Pertama, banyak sekali kegiatan pembangunan dalam Rencana Kerja dan Anggaran Kementerian dan Lembaga (RKA-KL) yang tidak relevan dengan pencapaian hasil (outcome) dan dampak kepada masyarakat.

Meskipun paradigma sistem keuangan negara kita sudah berbasis kinerja, sering kali kegiatan yang ditetapkan oleh K/L tidak terhubung dengan kinerja outcome yang akan dicapai dalam tahun anggaran yang bersangkutan.

Ini soal tradisi yang sudah lama berakar dan lemahnya kompetensi pejabat aparatur sipil negara (ASN) dalam merumuskan program dan kegiatan pembangunan yang berbasis kinerja sehingga orientasi pelaksanaan anggaran masih pada kinerja kegiatan dan output.

Kedua, fokus pemeriksaan oleh Badan Pemeriksa Keuangan (BPK) selama ini masih berorientasi pada audit finansial dan masih sedikit yang berbasis audit kinerja (performance audit). Karena fokus yang demikian itu, banyak K/L yang lebih mementingkan kewajaran laporan keuangan dari pada ketercapaian target kinerja.

Beberapa waktu belakangan ini, BPK mulai memindahkan fokus audit ke kinerja, tidak saja kewajaran laporan keuangan. Ini didorong melalui perbaikan indi- kator kinerja outcome dalam Sistem Aplikasi Keuangan Tingkat Instansi (SAKTI).

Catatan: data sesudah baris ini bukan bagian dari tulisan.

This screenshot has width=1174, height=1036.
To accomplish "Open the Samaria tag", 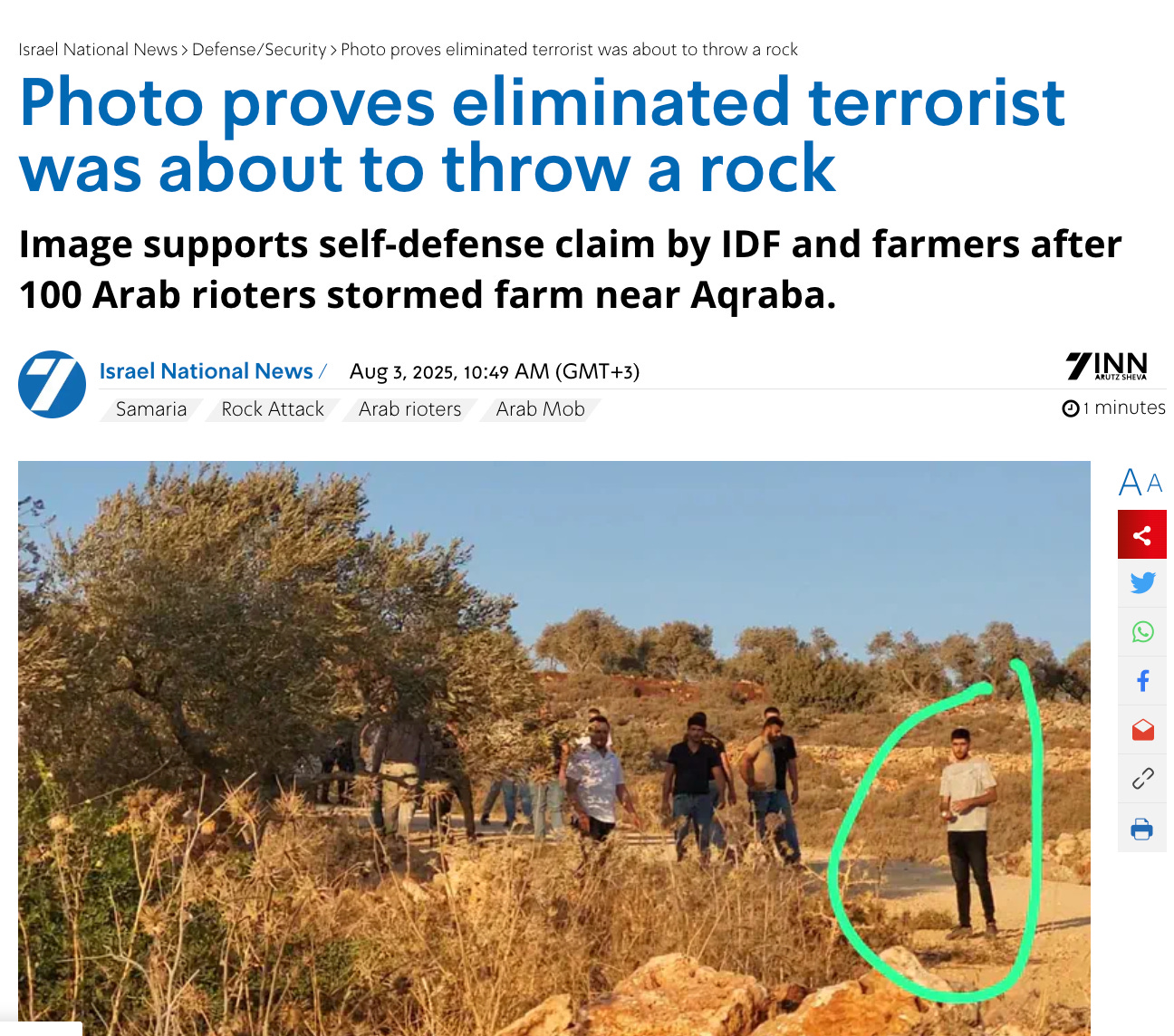I will pos(151,409).
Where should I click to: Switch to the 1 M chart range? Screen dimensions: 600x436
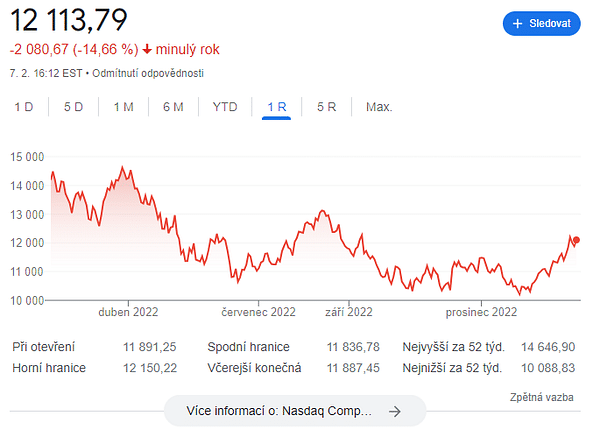click(123, 107)
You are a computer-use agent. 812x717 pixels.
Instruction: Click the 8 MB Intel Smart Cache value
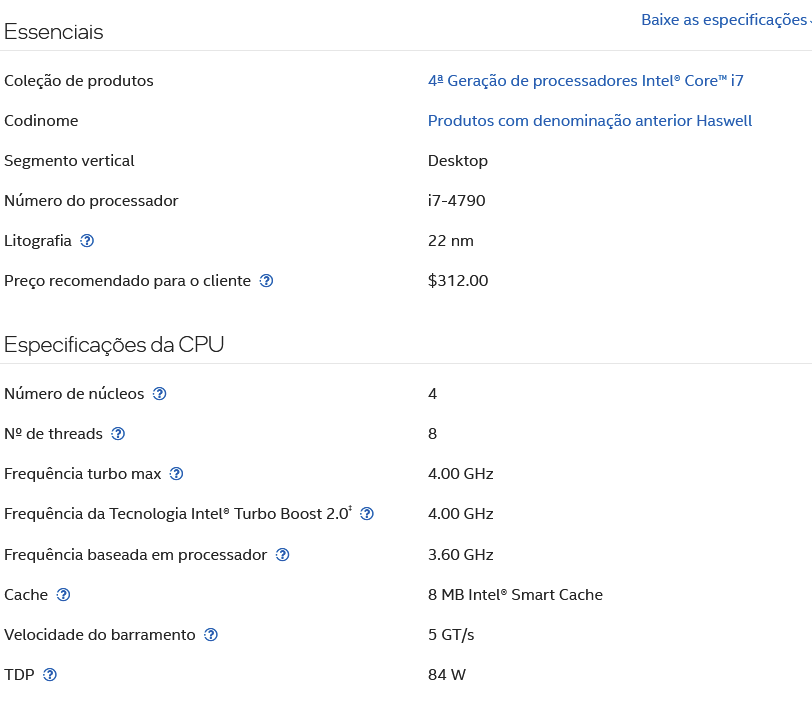pos(515,594)
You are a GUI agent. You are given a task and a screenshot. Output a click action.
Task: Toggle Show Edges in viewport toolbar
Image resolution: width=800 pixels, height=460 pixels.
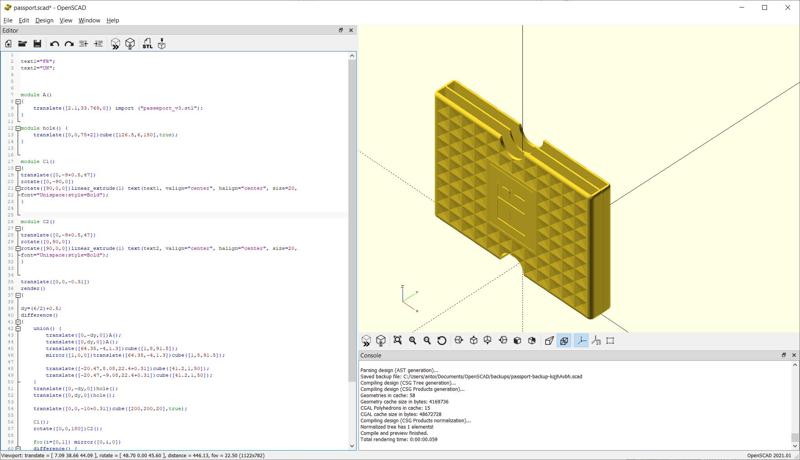pos(610,341)
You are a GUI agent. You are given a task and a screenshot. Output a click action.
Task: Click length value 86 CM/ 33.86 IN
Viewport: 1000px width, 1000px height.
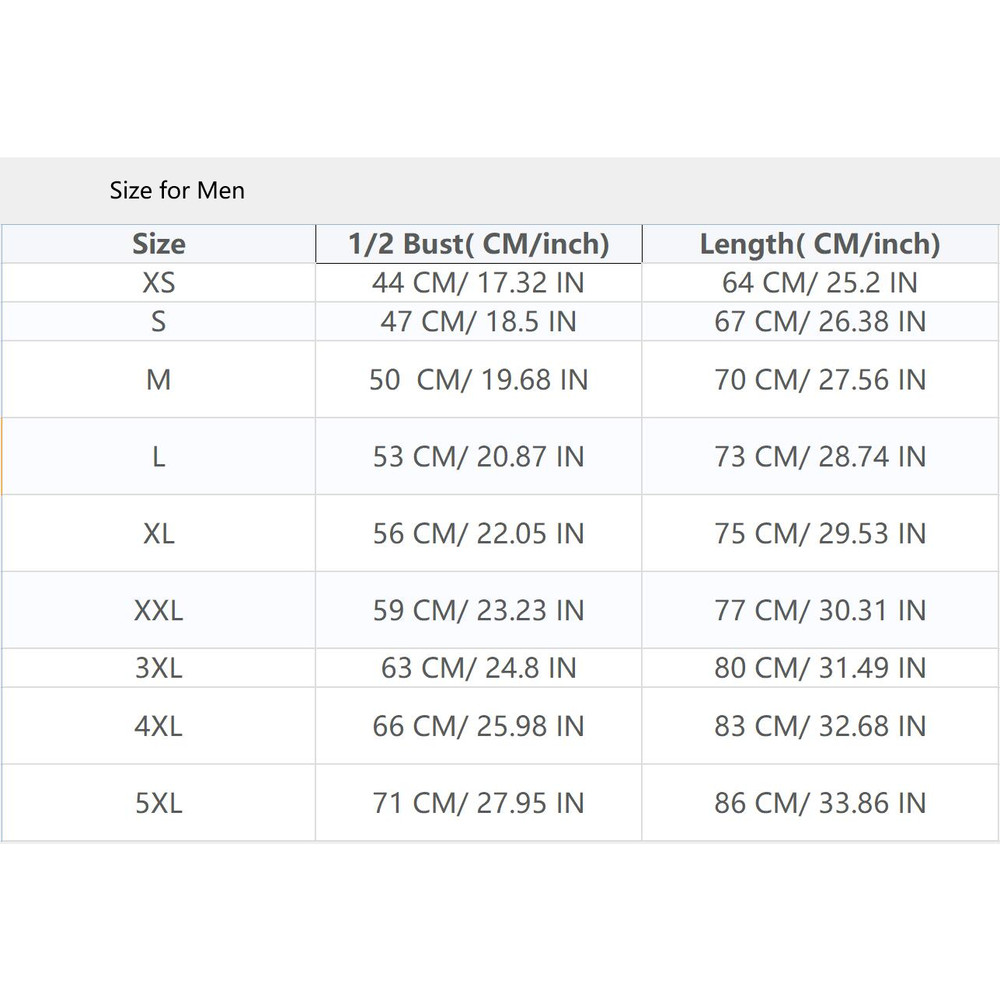click(x=820, y=803)
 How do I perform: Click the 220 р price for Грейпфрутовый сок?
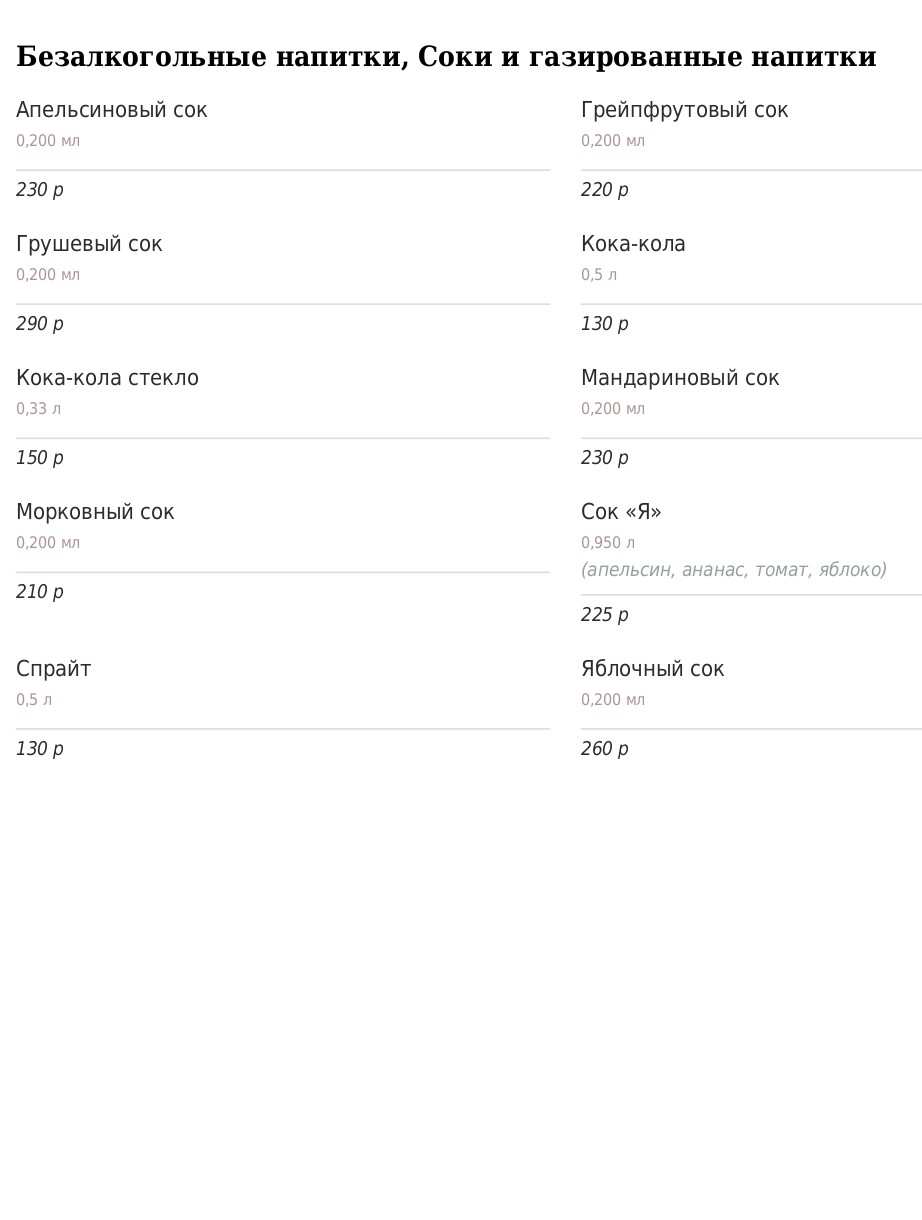(605, 190)
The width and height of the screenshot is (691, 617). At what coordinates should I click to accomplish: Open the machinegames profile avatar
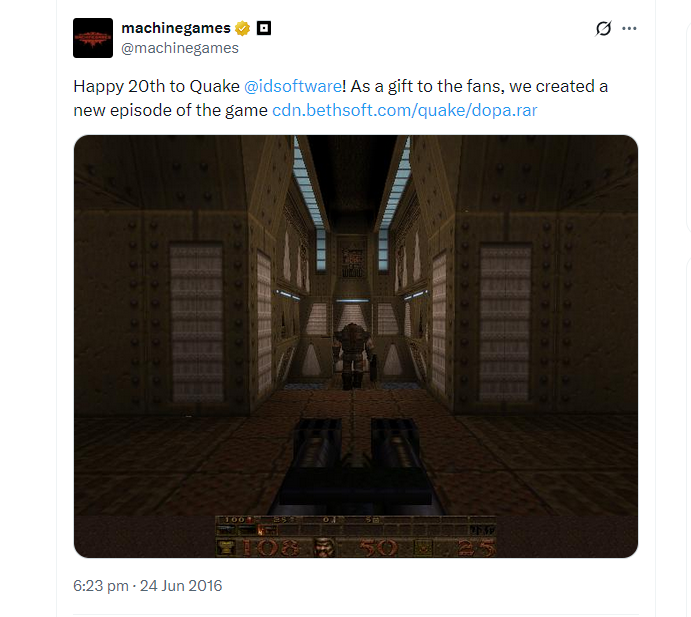click(x=93, y=38)
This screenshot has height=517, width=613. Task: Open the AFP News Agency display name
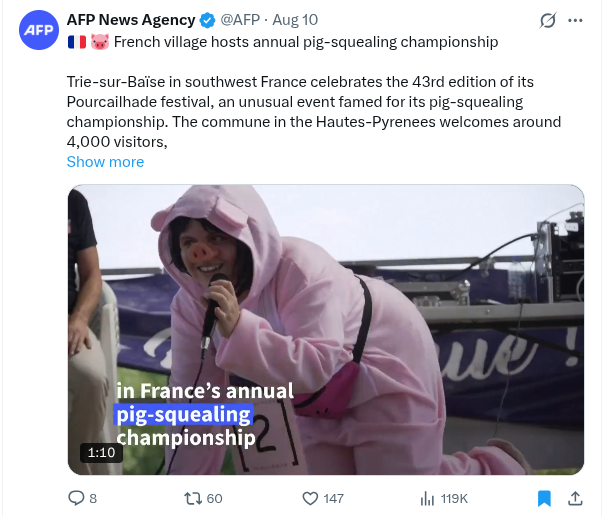coord(131,20)
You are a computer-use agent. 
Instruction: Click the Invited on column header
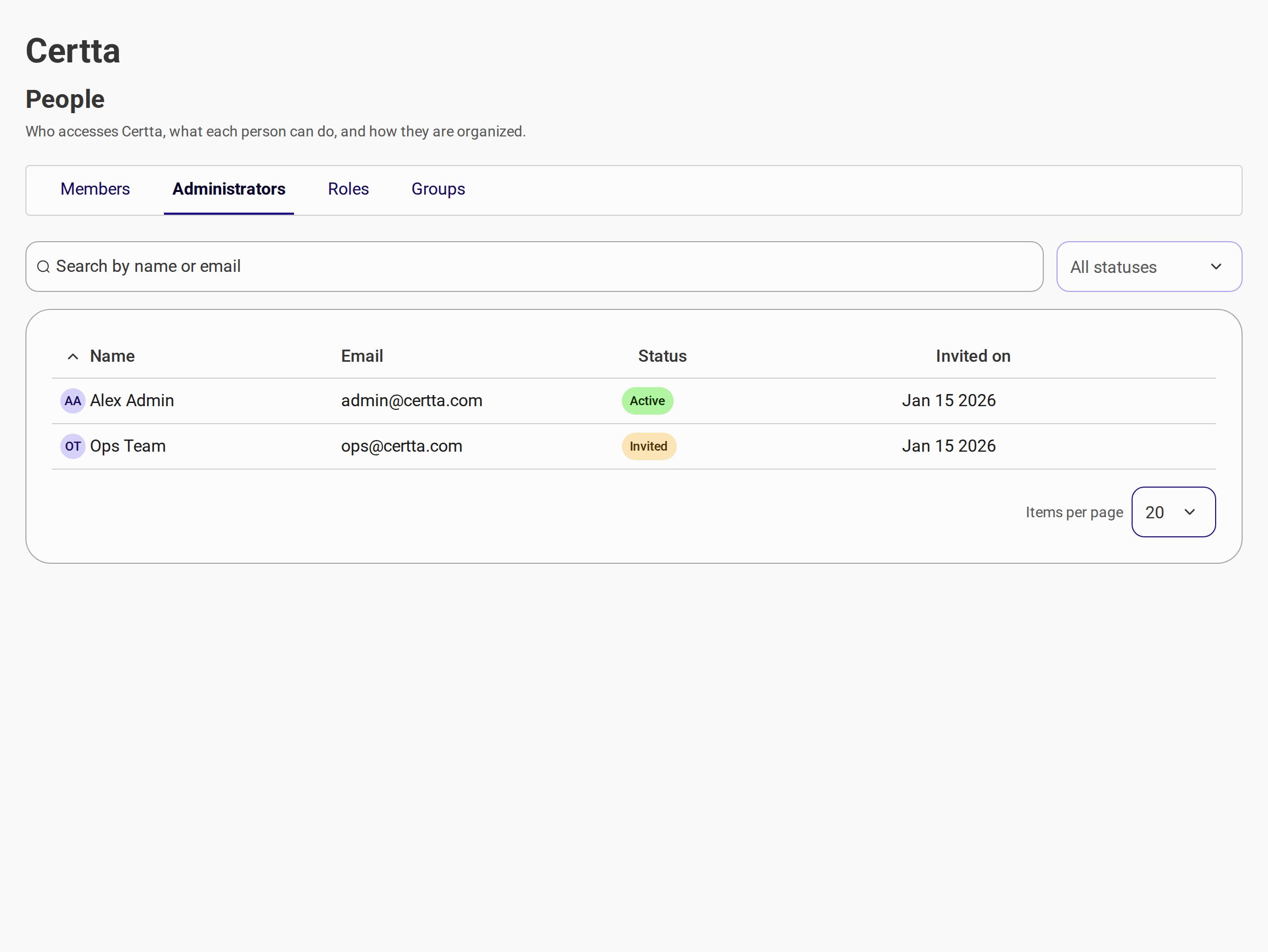(973, 356)
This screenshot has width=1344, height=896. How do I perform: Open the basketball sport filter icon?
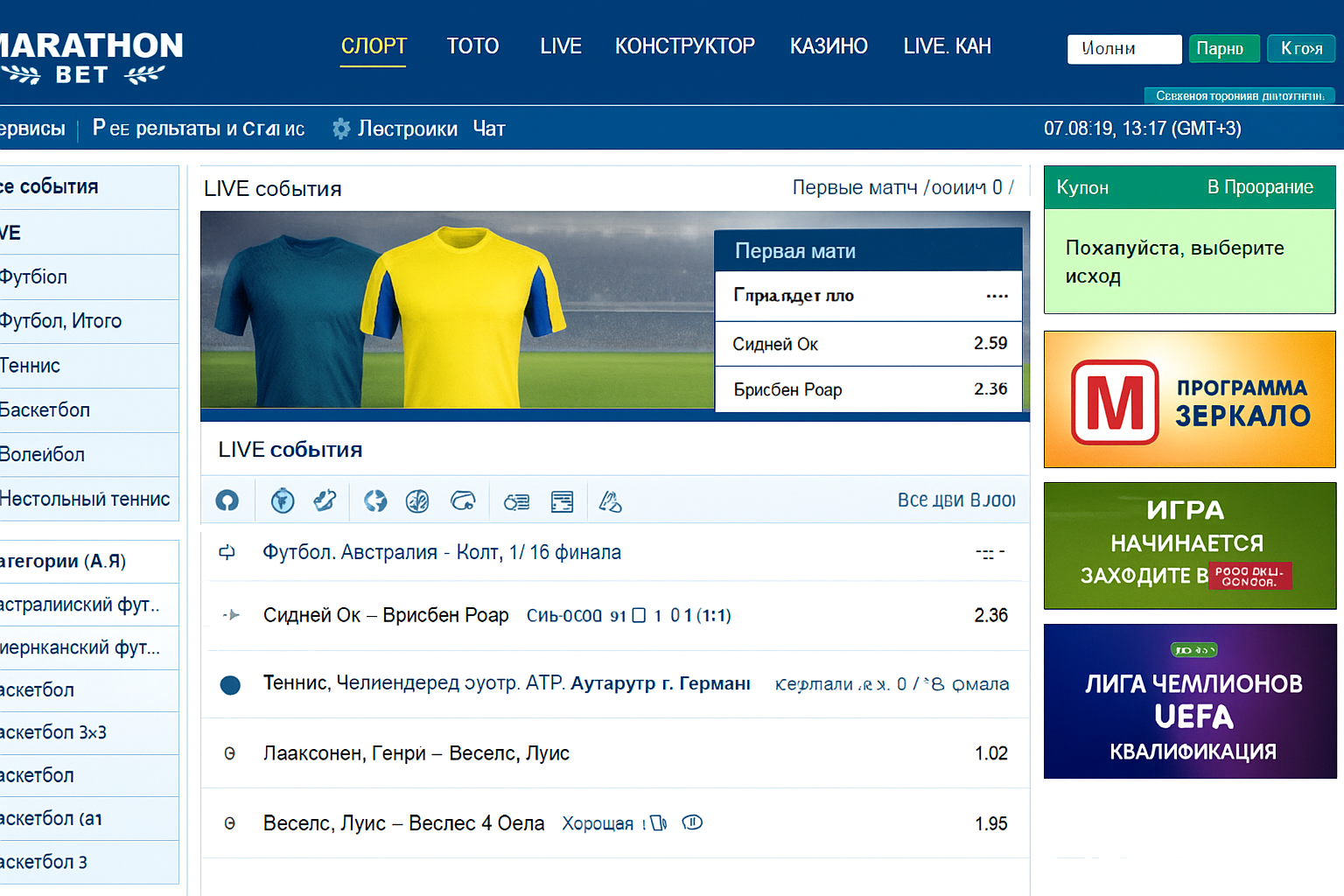point(417,500)
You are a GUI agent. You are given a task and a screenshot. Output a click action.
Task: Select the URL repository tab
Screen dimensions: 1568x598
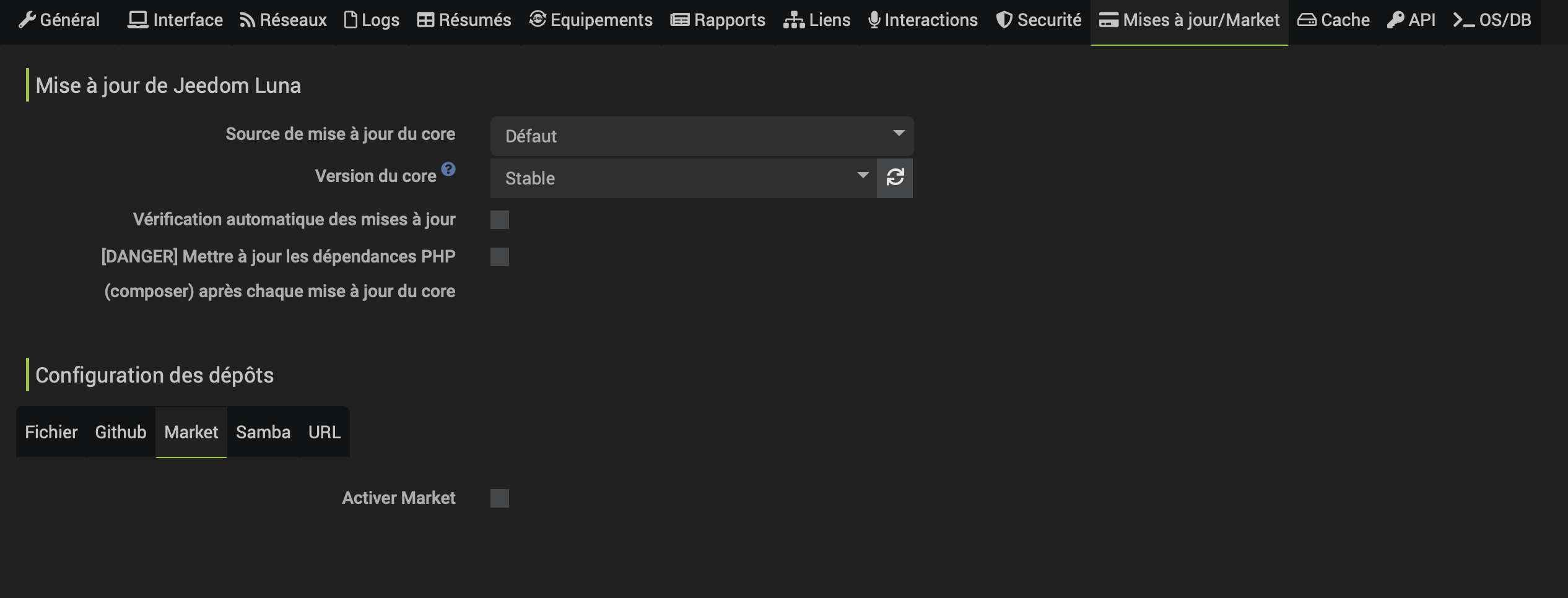(x=324, y=432)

Ketiga, tradisi dan habit seremoni dalam birokrasi Indonesia masih sangat tinggi. Banyak kegiatan di K/L yang bersifat seremonial, seperti pemberian penghargaan oleh K/L kepada instansi pemerintah, seminar nasional, jamuan makan, seringnya rapat-rapat koordinasi, pengadaan kendaraan dinas, biaya cetak promosi dan laporan, biaya konsumsi rapat, dan biaya perjalanan dinas yang tinggi. Habitseremoni ini tentu terkait dengan orientasi bekerja ASN yang masih berfokus pada kegiatan dan output, bukan outcome dan dampak ke masyarakat.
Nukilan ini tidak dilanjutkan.